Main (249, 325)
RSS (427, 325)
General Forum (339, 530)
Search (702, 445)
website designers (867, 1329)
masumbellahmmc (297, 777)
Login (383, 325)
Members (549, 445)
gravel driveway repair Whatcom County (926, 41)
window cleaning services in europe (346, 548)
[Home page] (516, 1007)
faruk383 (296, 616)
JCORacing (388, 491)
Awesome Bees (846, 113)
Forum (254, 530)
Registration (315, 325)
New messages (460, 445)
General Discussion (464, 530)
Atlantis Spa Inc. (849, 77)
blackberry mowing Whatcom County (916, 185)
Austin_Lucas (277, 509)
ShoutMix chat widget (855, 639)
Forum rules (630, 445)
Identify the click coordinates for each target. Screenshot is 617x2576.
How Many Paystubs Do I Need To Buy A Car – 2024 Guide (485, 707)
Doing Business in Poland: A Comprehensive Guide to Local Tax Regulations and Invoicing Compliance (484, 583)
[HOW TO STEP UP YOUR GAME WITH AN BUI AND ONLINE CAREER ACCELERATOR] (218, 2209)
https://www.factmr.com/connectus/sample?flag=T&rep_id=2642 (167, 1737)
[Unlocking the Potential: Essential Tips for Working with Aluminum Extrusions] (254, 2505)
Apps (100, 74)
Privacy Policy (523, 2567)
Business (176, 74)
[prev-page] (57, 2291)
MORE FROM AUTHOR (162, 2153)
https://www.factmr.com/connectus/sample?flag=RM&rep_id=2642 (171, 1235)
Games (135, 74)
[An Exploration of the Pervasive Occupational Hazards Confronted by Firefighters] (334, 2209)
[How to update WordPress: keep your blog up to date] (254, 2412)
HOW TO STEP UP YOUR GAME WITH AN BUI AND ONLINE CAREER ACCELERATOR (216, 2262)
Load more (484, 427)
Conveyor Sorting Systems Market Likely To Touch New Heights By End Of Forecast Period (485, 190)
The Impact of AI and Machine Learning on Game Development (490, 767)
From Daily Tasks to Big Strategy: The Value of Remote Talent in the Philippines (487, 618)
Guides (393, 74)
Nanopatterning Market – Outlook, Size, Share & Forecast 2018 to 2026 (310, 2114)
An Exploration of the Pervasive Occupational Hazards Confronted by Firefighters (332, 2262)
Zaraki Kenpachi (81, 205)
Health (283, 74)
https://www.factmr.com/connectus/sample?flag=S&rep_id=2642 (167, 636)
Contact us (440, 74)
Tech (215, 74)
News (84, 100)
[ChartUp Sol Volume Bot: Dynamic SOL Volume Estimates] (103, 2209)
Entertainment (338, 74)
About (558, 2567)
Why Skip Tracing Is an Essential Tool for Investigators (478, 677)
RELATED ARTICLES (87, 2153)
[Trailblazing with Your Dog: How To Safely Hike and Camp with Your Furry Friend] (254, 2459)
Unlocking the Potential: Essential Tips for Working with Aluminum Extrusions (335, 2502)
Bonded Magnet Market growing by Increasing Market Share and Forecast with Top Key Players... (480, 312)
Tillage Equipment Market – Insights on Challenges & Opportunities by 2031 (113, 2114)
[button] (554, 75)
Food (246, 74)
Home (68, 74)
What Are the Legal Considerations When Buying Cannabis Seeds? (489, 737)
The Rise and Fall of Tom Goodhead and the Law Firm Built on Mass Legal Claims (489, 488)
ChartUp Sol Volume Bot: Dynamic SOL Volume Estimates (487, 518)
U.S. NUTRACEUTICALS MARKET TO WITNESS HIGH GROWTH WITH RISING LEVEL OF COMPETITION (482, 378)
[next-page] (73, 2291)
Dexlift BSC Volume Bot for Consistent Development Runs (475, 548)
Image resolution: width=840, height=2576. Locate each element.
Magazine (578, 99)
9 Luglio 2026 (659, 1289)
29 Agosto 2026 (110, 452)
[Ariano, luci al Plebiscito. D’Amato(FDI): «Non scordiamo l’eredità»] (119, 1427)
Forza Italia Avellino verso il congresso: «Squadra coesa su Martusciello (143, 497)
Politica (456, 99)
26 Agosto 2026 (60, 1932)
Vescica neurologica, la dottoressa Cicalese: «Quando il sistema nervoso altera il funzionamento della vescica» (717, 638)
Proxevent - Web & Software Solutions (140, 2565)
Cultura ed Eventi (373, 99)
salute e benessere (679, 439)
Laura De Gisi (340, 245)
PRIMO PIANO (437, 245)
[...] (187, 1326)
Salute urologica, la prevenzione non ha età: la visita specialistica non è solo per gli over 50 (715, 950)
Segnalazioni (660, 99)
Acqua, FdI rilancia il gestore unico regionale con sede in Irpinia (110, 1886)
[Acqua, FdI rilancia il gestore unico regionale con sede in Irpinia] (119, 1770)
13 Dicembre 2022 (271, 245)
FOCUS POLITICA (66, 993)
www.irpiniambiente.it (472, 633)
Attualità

-----

> PROBLEM REQUIREMENTS: Everything in the material above is to be copied exactly.

> ANSWER AREA:
Main (249, 325)
RSS (427, 325)
General Forum (339, 530)
Search (702, 445)
website designers (867, 1329)
masumbellahmmc (297, 777)
Login (383, 325)
Members (549, 445)
gravel driveway repair Whatcom County (926, 41)
window cleaning services in europe (346, 548)
[Home page] (516, 1007)
faruk383 (296, 616)
JCORacing (388, 491)
Awesome Bees (846, 113)
Forum (254, 530)
Registration (315, 325)
New messages (460, 445)
General Discussion (464, 530)
Atlantis Spa Inc. (849, 77)
blackberry mowing Whatcom County (916, 185)
Austin_Lucas (277, 509)
ShoutMix chat widget (855, 639)
Forum rules (630, 445)
Identify the click coordinates for each target. Screenshot is 617x2576.
How Many Paystubs Do I Need To Buy A Car – 2024 Guide (485, 707)
Doing Business in Poland: A Comprehensive Guide to Local Tax Regulations and Invoicing Compliance (484, 583)
[HOW TO STEP UP YOUR GAME WITH AN BUI AND ONLINE CAREER ACCELERATOR] (218, 2209)
https://www.factmr.com/connectus/sample?flag=T&rep_id=2642 (167, 1737)
[Unlocking the Potential: Essential Tips for Working with Aluminum Extrusions] (254, 2505)
Apps (100, 74)
Privacy Policy (523, 2567)
Business (176, 74)
[prev-page] (57, 2291)
MORE FROM AUTHOR (162, 2153)
https://www.factmr.com/connectus/sample?flag=RM&rep_id=2642 (171, 1235)
Games (135, 74)
[An Exploration of the Pervasive Occupational Hazards Confronted by Firefighters] (334, 2209)
[How to update WordPress: keep your blog up to date] (254, 2412)
HOW TO STEP UP YOUR GAME WITH AN BUI AND ONLINE CAREER ACCELERATOR (216, 2262)
Load more (484, 427)
Conveyor Sorting Systems Market Likely To Touch New Heights By End Of Forecast Period (485, 190)
The Impact of AI and Machine Learning on Game Development (490, 767)
From Daily Tasks to Big Strategy: The Value of Remote Talent in the Philippines (487, 618)
Guides (393, 74)
Nanopatterning Market – Outlook, Size, Share & Forecast 2018 to 2026 (310, 2114)
An Exploration of the Pervasive Occupational Hazards Confronted by Firefighters (332, 2262)
Zaraki Kenpachi (81, 205)
Health (283, 74)
https://www.factmr.com/connectus/sample?flag=S&rep_id=2642 (167, 636)
Contact us (440, 74)
Tech (215, 74)
News (84, 100)
[ChartUp Sol Volume Bot: Dynamic SOL Volume Estimates] (103, 2209)
Entertainment (338, 74)
About (558, 2567)
Why Skip Tracing Is an Essential Tool for Investigators (478, 677)
RELATED ARTICLES (87, 2153)
[Trailblazing with Your Dog: How To Safely Hike and Camp with Your Furry Friend] (254, 2459)
Unlocking the Potential: Essential Tips for Working with Aluminum Extrusions (335, 2502)
Bonded Magnet Market growing by Increasing Market Share and Forecast with Top Key Players... (480, 312)
Tillage Equipment Market – Insights on Challenges & Opportunities by 2031 (113, 2114)
[button] (554, 75)
Food (246, 74)
Home (68, 74)
What Are the Legal Considerations When Buying Cannabis Seeds? (489, 737)
The Rise and Fall of Tom Goodhead and the Law Firm Built on Mass Legal Claims (489, 488)
ChartUp Sol Volume Bot: Dynamic SOL Volume Estimates (487, 518)
U.S. NUTRACEUTICALS MARKET TO WITNESS HIGH GROWTH WITH RISING LEVEL OF COMPETITION (482, 378)
[next-page] (73, 2291)
Dexlift BSC Volume Bot for Consistent Development Runs (475, 548)
Image resolution: width=840, height=2576. Locate each element.
Magazine (578, 99)
9 Luglio 2026 (659, 1289)
29 Agosto 2026 (110, 452)
[Ariano, luci al Plebiscito. D’Amato(FDI): «Non scordiamo l’eredità»] (119, 1427)
Forza Italia Avellino verso il congresso: «Squadra coesa su Martusciello (143, 497)
Politica (456, 99)
26 Agosto 2026 (60, 1932)
Vescica neurologica, la dottoressa Cicalese: «Quando il sistema nervoso altera il funzionamento della vescica» (717, 638)
Proxevent - Web & Software Solutions (140, 2565)
Cultura ed Eventi (373, 99)
salute e benessere (679, 439)
Laura De Gisi (340, 245)
PRIMO PIANO (437, 245)
[...] (187, 1326)
Salute urologica, la prevenzione non ha età: la visita specialistica non è solo per gli over 50 (715, 950)
Segnalazioni (660, 99)
Acqua, FdI rilancia il gestore unico regionale con sede in Irpinia (110, 1886)
[Acqua, FdI rilancia il gestore unico regionale con sede in Irpinia] (119, 1770)
13 Dicembre 2022 (271, 245)
FOCUS POLITICA (66, 993)
www.irpiniambiente.it (472, 633)
Attualità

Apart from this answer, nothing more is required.